##### Provided information #####

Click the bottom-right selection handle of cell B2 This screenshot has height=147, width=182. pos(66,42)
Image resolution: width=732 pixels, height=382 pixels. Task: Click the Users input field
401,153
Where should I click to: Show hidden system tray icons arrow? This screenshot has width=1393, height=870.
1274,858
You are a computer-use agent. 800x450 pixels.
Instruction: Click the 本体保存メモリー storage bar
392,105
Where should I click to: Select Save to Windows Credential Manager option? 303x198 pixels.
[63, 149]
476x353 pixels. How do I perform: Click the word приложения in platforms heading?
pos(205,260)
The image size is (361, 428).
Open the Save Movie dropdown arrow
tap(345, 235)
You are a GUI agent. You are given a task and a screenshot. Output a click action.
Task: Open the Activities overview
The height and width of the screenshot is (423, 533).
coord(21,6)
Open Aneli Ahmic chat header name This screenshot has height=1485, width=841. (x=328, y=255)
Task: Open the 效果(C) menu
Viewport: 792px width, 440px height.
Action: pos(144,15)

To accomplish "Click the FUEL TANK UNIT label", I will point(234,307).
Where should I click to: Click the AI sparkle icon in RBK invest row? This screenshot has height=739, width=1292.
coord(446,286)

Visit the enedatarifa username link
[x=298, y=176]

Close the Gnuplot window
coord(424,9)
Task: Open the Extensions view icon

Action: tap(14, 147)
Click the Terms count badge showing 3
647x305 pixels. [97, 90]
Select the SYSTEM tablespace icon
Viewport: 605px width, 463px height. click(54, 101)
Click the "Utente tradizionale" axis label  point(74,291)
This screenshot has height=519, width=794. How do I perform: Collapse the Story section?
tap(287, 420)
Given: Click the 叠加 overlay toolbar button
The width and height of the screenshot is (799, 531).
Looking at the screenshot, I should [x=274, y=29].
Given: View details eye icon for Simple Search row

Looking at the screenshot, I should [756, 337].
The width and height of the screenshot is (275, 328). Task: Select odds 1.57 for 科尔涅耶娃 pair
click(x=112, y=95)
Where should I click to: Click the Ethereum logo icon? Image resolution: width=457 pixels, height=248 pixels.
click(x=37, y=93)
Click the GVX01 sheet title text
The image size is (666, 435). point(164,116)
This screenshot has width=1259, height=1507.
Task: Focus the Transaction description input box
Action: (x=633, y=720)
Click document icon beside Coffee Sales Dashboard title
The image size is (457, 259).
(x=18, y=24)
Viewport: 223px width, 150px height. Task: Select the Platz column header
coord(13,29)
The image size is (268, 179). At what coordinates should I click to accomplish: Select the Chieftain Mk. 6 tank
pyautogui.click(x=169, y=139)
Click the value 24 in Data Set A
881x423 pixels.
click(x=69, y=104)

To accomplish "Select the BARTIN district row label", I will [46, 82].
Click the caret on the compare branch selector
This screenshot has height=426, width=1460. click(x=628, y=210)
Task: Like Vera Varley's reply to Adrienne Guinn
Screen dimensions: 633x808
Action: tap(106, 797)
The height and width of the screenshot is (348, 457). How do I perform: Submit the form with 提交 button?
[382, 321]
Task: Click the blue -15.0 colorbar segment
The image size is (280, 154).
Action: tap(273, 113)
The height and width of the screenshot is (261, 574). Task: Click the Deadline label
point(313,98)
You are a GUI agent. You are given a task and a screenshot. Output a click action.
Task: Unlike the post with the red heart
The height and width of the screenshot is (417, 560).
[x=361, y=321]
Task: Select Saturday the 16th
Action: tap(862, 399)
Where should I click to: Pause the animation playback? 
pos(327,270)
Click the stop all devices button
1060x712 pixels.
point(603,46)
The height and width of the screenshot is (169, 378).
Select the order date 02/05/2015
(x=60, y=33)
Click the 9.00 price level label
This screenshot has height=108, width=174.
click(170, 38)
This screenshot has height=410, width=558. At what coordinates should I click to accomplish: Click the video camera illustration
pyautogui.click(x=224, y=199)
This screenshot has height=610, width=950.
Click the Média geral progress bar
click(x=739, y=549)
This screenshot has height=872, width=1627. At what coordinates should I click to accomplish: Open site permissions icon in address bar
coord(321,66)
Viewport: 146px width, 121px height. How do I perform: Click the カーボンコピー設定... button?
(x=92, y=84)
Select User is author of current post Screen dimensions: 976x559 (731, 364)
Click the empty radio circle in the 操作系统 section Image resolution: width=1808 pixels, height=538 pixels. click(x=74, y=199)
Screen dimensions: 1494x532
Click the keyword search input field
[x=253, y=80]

#####

Exercise directions
Using the records above, copy word for word the line with "Click the GVX01 sheet title text", the line with "Task: Click the blue -15.0 colorbar segment", and every line between them.

Answer area
Click the GVX01 sheet title text
The image size is (666, 435). point(164,116)
This screenshot has width=1259, height=1507.
Task: Focus the Transaction description input box
Action: (x=633, y=720)
Click document icon beside Coffee Sales Dashboard title
The image size is (457, 259).
(x=18, y=24)
Viewport: 223px width, 150px height. Task: Select the Platz column header
coord(13,29)
The image size is (268, 179). At what coordinates should I click to accomplish: Select the Chieftain Mk. 6 tank
pyautogui.click(x=169, y=139)
Click the value 24 in Data Set A
881x423 pixels.
click(x=69, y=104)

To accomplish "Select the BARTIN district row label", I will [46, 82].
Click the caret on the compare branch selector
This screenshot has height=426, width=1460. click(x=628, y=210)
Task: Like Vera Varley's reply to Adrienne Guinn
Screen dimensions: 633x808
Action: tap(106, 797)
The height and width of the screenshot is (348, 457). How do I perform: Submit the form with 提交 button?
[382, 321]
Task: Click the blue -15.0 colorbar segment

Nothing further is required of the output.